La Confederación Brasileña de Fútbol (CBF) ha dado un paso trascendental hacia la sostenibilidad económica de sus clubes.
Siguiendo modelos europeos de éxito en países como España e Inglaterra, la entidad oficializó un nuevo marco de regulación financiera con el objetivo de dotar de equilibrio y transparencia a las cuentas profesionales, poniendo freno al crecimiento descontrolado de las deudas.
Un límite del 70% y sanciones desde 2028
Este estricto fair play financiero se implementará de manera gradual, siendo obligatorio para todos los clubes de Primera y Segunda División a partir de 2026. La regla de oro establece que los gastos en la plantilla (salarios, derechos de imagen y amortizaciones de fichajes) no podrán exceder el 70% de los ingresos totales de cada institución. Además, se exigirá un superávit operativo y un control riguroso sobre el endeudamiento a corto plazo.

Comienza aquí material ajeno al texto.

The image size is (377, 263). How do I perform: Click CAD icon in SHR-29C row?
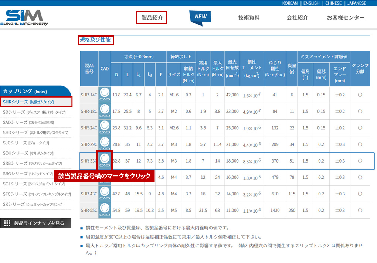[105, 144]
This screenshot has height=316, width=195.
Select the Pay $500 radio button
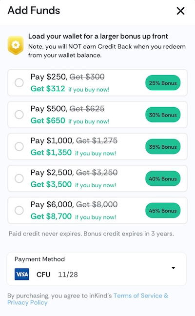point(19,115)
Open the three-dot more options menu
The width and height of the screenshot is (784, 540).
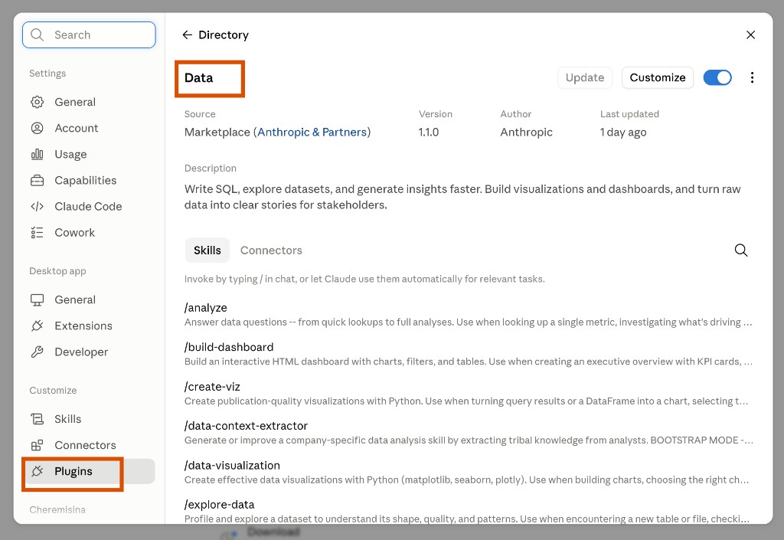(x=752, y=77)
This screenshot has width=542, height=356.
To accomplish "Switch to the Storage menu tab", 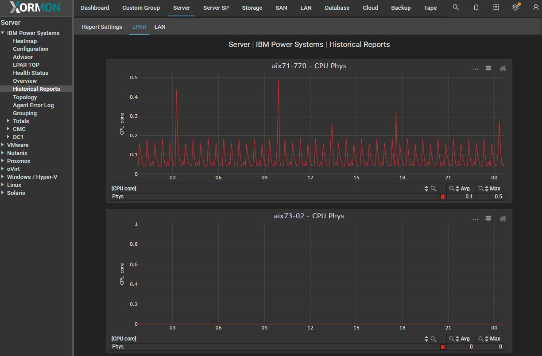I will pyautogui.click(x=252, y=8).
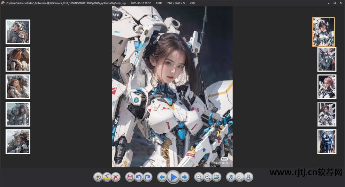Select the top-left thumbnail of armored girl
345x187 pixels.
18,32
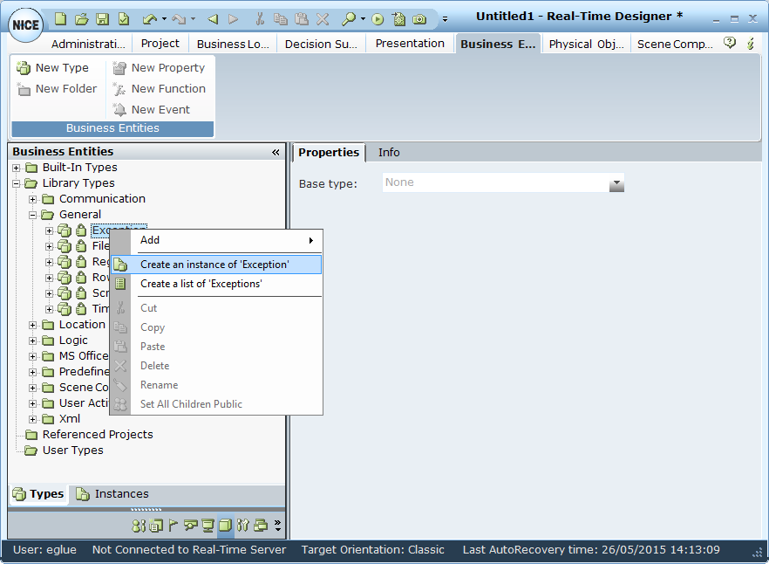Screen dimensions: 769x564
Task: Expand the Built-In Types folder
Action: (17, 168)

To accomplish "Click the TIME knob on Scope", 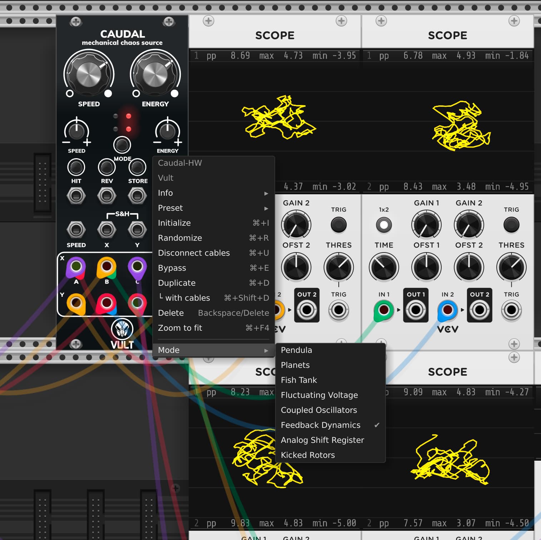I will (384, 267).
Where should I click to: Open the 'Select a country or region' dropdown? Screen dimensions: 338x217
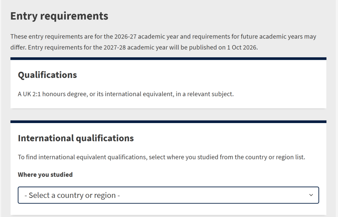coord(168,195)
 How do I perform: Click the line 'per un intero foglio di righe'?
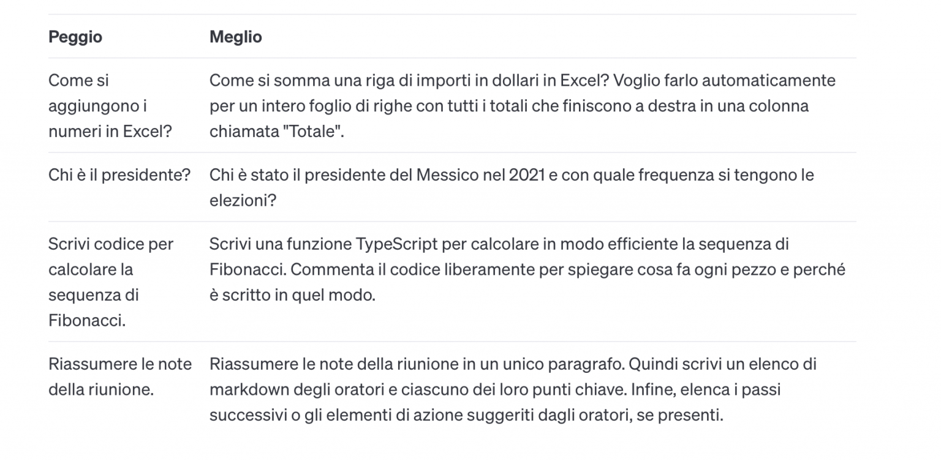point(509,106)
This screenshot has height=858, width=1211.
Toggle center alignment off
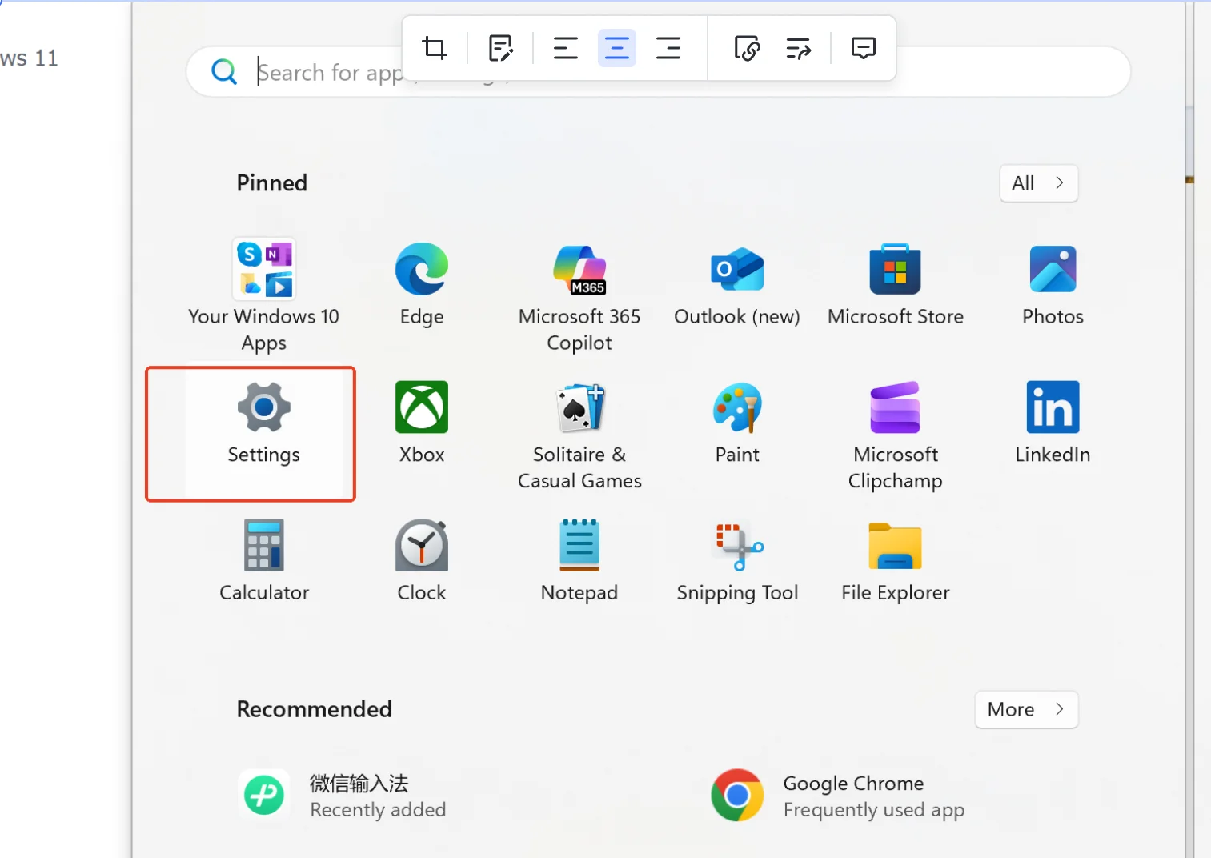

Si bien la etapa de transición entre 2026 y 2027 solo generará advertencias, la seriedad del sistema se verá a partir de 2028, cuando las infracciones impliquen sanciones formales. Para garantizar el cumplimiento, la CBF creará la Agencia Nacional de Regulación y Sostenibilidad del Fútbol (ANRESF), un organismo independiente con facultad para supervisar, auditar, juzgar e imponer castigos. Las penalizaciones son amplias, incluyendo multas, retención de ingresos, deducción de puntos y, en casos extremos, el descenso de categoría. La medida busca que los clubes brasileños gasten solo lo que realmente generan.